→ AIM OF THE TASK:
Rewrite all of the material below, replacing "Identify the location of" with "Find the position of" wherever it occurs and leaving everything else unchanged.

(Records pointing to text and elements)
------------------------------------------------------------

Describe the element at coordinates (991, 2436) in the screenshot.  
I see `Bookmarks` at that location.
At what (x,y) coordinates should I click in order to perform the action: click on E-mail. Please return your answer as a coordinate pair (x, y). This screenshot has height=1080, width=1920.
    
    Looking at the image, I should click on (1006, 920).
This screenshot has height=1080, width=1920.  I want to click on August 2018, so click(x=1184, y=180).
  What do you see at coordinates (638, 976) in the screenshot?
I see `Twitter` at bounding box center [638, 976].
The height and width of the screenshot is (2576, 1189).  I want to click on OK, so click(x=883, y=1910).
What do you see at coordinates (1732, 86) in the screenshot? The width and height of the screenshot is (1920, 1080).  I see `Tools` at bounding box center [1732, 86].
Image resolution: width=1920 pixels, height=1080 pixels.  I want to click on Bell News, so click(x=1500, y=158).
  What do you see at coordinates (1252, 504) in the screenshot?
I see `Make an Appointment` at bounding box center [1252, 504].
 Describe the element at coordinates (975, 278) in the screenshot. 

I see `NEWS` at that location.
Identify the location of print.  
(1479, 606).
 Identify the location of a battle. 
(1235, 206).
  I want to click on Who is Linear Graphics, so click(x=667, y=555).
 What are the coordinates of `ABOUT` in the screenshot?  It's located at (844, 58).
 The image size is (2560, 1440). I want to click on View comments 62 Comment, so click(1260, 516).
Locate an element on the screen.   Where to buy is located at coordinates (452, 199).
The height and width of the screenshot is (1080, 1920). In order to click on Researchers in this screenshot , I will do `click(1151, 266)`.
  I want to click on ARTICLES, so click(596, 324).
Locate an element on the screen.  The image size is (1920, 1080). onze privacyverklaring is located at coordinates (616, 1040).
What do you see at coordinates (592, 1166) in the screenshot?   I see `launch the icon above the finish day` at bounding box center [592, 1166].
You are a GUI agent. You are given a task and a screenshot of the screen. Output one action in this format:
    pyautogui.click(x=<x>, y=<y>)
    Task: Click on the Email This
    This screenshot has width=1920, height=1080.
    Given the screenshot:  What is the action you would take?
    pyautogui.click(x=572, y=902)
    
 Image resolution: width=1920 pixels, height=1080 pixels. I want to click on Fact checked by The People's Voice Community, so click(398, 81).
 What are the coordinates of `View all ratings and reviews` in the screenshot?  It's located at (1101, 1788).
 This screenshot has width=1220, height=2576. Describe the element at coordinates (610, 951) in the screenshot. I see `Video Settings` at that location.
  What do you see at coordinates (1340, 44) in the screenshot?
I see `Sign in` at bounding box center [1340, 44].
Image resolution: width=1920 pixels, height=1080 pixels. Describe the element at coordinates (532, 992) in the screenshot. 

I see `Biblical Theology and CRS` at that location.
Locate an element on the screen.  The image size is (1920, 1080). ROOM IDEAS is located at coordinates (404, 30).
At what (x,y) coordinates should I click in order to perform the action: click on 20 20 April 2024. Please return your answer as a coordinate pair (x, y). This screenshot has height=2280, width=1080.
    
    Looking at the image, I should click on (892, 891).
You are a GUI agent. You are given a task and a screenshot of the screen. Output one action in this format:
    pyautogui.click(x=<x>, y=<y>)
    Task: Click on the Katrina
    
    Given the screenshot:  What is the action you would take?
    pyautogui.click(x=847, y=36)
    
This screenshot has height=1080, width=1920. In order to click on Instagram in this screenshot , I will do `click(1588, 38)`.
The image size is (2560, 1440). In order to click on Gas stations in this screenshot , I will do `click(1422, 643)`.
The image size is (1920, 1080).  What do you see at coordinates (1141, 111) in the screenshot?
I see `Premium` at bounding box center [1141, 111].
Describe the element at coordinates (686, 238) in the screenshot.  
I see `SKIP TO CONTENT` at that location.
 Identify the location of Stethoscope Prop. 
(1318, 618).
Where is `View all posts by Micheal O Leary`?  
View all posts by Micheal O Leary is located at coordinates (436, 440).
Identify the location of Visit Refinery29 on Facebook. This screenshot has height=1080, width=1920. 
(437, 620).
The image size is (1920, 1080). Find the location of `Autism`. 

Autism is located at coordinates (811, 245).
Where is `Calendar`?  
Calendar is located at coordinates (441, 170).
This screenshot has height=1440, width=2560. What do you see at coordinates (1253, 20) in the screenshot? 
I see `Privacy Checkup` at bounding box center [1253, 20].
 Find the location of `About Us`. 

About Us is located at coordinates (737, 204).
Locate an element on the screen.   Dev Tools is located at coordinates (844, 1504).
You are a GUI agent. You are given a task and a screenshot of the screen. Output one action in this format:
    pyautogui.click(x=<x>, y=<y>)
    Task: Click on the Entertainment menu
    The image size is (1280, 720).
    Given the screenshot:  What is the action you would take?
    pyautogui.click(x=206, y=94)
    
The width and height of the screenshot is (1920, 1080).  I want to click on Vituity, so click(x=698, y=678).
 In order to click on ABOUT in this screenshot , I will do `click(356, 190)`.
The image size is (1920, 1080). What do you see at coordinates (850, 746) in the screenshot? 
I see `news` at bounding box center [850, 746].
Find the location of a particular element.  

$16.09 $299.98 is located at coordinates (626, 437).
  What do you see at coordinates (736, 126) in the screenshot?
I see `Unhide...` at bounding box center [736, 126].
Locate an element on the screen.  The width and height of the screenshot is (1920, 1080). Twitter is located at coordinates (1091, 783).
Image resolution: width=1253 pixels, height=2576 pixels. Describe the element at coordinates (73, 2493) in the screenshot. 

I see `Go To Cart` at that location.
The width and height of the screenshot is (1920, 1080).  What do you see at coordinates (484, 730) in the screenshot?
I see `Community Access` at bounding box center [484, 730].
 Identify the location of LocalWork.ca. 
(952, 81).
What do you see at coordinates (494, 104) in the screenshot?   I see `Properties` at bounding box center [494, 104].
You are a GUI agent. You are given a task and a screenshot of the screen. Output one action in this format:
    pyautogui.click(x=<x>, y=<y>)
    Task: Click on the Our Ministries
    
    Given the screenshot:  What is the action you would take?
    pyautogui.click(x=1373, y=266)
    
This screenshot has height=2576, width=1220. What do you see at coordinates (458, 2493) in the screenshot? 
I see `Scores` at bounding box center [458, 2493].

------------------------------------------------------------

→ FINAL RESULT:
Describe the element at coordinates (991, 2436) in the screenshot.  
I see `Bookmarks` at that location.
At what (x,y) coordinates should I click in order to perform the action: click on E-mail. Please return your answer as a coordinate pair (x, y). This screenshot has height=1080, width=1920.
    
    Looking at the image, I should click on (1006, 920).
This screenshot has height=1080, width=1920.  I want to click on August 2018, so click(x=1184, y=180).
  What do you see at coordinates (638, 976) in the screenshot?
I see `Twitter` at bounding box center [638, 976].
The height and width of the screenshot is (2576, 1189).  I want to click on OK, so click(x=883, y=1910).
What do you see at coordinates (1732, 86) in the screenshot? The width and height of the screenshot is (1920, 1080).  I see `Tools` at bounding box center [1732, 86].
Image resolution: width=1920 pixels, height=1080 pixels.  I want to click on Bell News, so click(x=1500, y=158).
  What do you see at coordinates (1252, 504) in the screenshot?
I see `Make an Appointment` at bounding box center [1252, 504].
 Describe the element at coordinates (975, 278) in the screenshot. 

I see `NEWS` at that location.
Find the position of print.  
(1479, 606).
 Find the position of a battle. 
(1235, 206).
  I want to click on Who is Linear Graphics, so click(x=667, y=555).
 What are the coordinates of `ABOUT` in the screenshot?  It's located at (844, 58).
 The image size is (2560, 1440). I want to click on View comments 62 Comment, so click(1260, 516).
Locate an element on the screen.   Where to buy is located at coordinates (452, 199).
The height and width of the screenshot is (1080, 1920). In order to click on Researchers in this screenshot , I will do `click(1151, 266)`.
  I want to click on ARTICLES, so click(596, 324).
Locate an element on the screen.  The image size is (1920, 1080). onze privacyverklaring is located at coordinates (616, 1040).
What do you see at coordinates (592, 1166) in the screenshot?   I see `launch the icon above the finish day` at bounding box center [592, 1166].
You are a GUI agent. You are given a task and a screenshot of the screen. Output one action in this format:
    pyautogui.click(x=<x>, y=<y>)
    Task: Click on the Email This
    This screenshot has width=1920, height=1080.
    Given the screenshot:  What is the action you would take?
    pyautogui.click(x=572, y=902)
    
 Image resolution: width=1920 pixels, height=1080 pixels. I want to click on Fact checked by The People's Voice Community, so click(398, 81).
 What are the coordinates of `View all ratings and reviews` in the screenshot?  It's located at (1101, 1788).
 This screenshot has width=1220, height=2576. Describe the element at coordinates (610, 951) in the screenshot. I see `Video Settings` at that location.
  What do you see at coordinates (1340, 44) in the screenshot?
I see `Sign in` at bounding box center [1340, 44].
Image resolution: width=1920 pixels, height=1080 pixels. Describe the element at coordinates (532, 992) in the screenshot. 

I see `Biblical Theology and CRS` at that location.
Locate an element on the screen.  The image size is (1920, 1080). ROOM IDEAS is located at coordinates (404, 30).
At what (x,y) coordinates should I click in order to perform the action: click on 20 20 April 2024. Please return your answer as a coordinate pair (x, y). This screenshot has height=2280, width=1080.
    
    Looking at the image, I should click on (892, 891).
You are a GUI agent. You are given a task and a screenshot of the screen. Output one action in this format:
    pyautogui.click(x=<x>, y=<y>)
    Task: Click on the Katrina
    
    Given the screenshot:  What is the action you would take?
    pyautogui.click(x=847, y=36)
    
This screenshot has height=1080, width=1920. In order to click on Instagram in this screenshot , I will do `click(1588, 38)`.
The image size is (2560, 1440). In order to click on Gas stations in this screenshot , I will do `click(1422, 643)`.
The image size is (1920, 1080).  What do you see at coordinates (1141, 111) in the screenshot?
I see `Premium` at bounding box center [1141, 111].
Describe the element at coordinates (686, 238) in the screenshot.  
I see `SKIP TO CONTENT` at that location.
 Find the position of Stethoscope Prop. 
(1318, 618).
Where is `View all posts by Micheal O Leary`?  
View all posts by Micheal O Leary is located at coordinates (436, 440).
Find the position of Visit Refinery29 on Facebook. This screenshot has height=1080, width=1920. 
(437, 620).
The image size is (1920, 1080). Find the location of `Autism`. 

Autism is located at coordinates (811, 245).
Where is `Calendar`?  
Calendar is located at coordinates (441, 170).
This screenshot has height=1440, width=2560. What do you see at coordinates (1253, 20) in the screenshot? 
I see `Privacy Checkup` at bounding box center [1253, 20].
 Find the location of `About Us`. 

About Us is located at coordinates (737, 204).
Locate an element on the screen.   Dev Tools is located at coordinates (844, 1504).
You are a GUI agent. You are given a task and a screenshot of the screen. Output one action in this format:
    pyautogui.click(x=<x>, y=<y>)
    Task: Click on the Entertainment menu
    The image size is (1280, 720).
    Given the screenshot:  What is the action you would take?
    pyautogui.click(x=206, y=94)
    
The width and height of the screenshot is (1920, 1080).  I want to click on Vituity, so click(x=698, y=678).
 In order to click on ABOUT in this screenshot , I will do `click(356, 190)`.
The image size is (1920, 1080). What do you see at coordinates (850, 746) in the screenshot? 
I see `news` at bounding box center [850, 746].
Find the location of a particular element.  

$16.09 $299.98 is located at coordinates (626, 437).
  What do you see at coordinates (736, 126) in the screenshot?
I see `Unhide...` at bounding box center [736, 126].
Locate an element on the screen.  The width and height of the screenshot is (1920, 1080). Twitter is located at coordinates (1091, 783).
Image resolution: width=1253 pixels, height=2576 pixels. Describe the element at coordinates (73, 2493) in the screenshot. 

I see `Go To Cart` at that location.
The width and height of the screenshot is (1920, 1080).  What do you see at coordinates (484, 730) in the screenshot?
I see `Community Access` at bounding box center [484, 730].
 Find the position of LocalWork.ca. 
(952, 81).
What do you see at coordinates (494, 104) in the screenshot?   I see `Properties` at bounding box center [494, 104].
You are a GUI agent. You are given a task and a screenshot of the screen. Output one action in this format:
    pyautogui.click(x=<x>, y=<y>)
    Task: Click on the Our Ministries
    
    Given the screenshot:  What is the action you would take?
    pyautogui.click(x=1373, y=266)
    
This screenshot has height=2576, width=1220. What do you see at coordinates (458, 2493) in the screenshot? 
I see `Scores` at bounding box center [458, 2493].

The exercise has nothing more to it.